On the Next.js side, document-level permissions are largely invisible because you're querying with a read-only token that has no user context. The RBAC I've described is for Studio users — authenticated editors.

Where this matters in Next.js is in Draft Mode and preview routes. If you're using a preview handler that fetches drafts on behalf of an authenticated user (rather than a bot token), you'd pass the user's Sanity session token and the API would apply their role filters automatically.

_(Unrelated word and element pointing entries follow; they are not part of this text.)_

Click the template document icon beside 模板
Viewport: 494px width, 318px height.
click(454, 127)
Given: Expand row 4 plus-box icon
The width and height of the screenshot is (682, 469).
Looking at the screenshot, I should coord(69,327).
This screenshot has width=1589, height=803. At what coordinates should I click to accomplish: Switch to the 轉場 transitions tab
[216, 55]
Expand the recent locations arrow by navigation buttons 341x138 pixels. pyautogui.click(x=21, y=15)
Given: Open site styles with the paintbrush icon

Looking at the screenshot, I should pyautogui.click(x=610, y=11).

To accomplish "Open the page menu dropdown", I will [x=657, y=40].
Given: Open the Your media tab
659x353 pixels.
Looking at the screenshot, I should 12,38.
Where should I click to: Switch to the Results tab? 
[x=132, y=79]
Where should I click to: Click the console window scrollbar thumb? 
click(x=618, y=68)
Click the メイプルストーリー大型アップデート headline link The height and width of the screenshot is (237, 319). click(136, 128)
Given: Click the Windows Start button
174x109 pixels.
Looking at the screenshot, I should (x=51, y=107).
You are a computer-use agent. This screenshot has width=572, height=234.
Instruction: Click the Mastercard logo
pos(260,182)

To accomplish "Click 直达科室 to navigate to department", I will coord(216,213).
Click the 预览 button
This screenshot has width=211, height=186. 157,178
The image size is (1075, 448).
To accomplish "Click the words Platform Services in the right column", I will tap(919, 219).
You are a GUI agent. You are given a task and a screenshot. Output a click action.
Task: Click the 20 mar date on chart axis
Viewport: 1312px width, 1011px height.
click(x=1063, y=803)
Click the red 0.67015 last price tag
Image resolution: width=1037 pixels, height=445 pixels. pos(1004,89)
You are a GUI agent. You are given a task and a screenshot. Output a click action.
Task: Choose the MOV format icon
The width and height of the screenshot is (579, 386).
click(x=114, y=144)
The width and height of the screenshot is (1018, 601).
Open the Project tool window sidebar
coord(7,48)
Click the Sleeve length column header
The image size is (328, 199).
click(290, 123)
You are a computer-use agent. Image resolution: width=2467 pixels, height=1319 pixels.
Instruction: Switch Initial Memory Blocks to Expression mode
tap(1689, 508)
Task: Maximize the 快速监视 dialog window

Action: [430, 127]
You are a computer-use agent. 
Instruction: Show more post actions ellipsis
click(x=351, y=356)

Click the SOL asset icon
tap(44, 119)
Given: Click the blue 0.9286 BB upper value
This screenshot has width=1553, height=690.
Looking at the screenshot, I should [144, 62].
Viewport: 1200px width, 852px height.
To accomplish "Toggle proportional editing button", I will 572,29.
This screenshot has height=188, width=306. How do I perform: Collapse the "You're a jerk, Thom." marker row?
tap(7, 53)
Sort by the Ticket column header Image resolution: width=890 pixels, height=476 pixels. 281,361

More commonly, you'll want to validate in your route handler that the requesting editor is authorised before handing back a preview URL:

// app/api/preview/route.ts
import { NextRequest, NextResponse } from 'next/server'
import { draftMode } from 'next/headers'
import { client } from '@/sanity/lib/client'
 
export async function GET(req: NextRequest) {
  const { searchParams } = req.nextUrl
  const secret = searchParams.get('secret')
  const slug = searchParams.get('slug')
  const docType = searchParams.get('type') ?? 'post'
 
  if (secret !== process.env.SANITY_PREVIEW_SECRET) {
    return NextResponse.json({ message: 'Invalid token' }, { status: 401 })
  }
 
  // Verify the document exists at all before enabling draft mode
  const exists = await client.fetch(
    `count(*[_type == $type && slug.current == $slug]) > 0`,
    { type: docType, slug },
  )
 
  if (!exists) {
    return NextResponse.json({ message: 'Document not found' }, { status: 404 })
  }
 
  const dm = await draftMode()
  dm.enable()
 
  return NextResponse.redirect(new URL(`/${docType}/${slug}`, req.url))
}

This is thin — it just verifies the secret and document existence. If you need user-level gating (only let this editor preview their region's documents), add a Sanity user lookup against the management API before enabling draft mode.

What you actually get

After wiring this up: EU editors see and can only mutate EU documents in both the API and Studio, contributors can draft but not publish (Sanity's publish action checks for the publish permission in the role grant and surfaces an error if absent), and previewing drafts is still a single-secret gate at the Next.js layer. The system is enforced at the API, mirrored in the Studio UI, and leaves the public Next.js frontend untouched.

The one thing to watch: Sanity's GROQ filter in a role grant runs against the full document, including the drafts. prefix documents. Make sure your region field is set before the first save, or drafts won't appear even to the correct role until a region is chosen.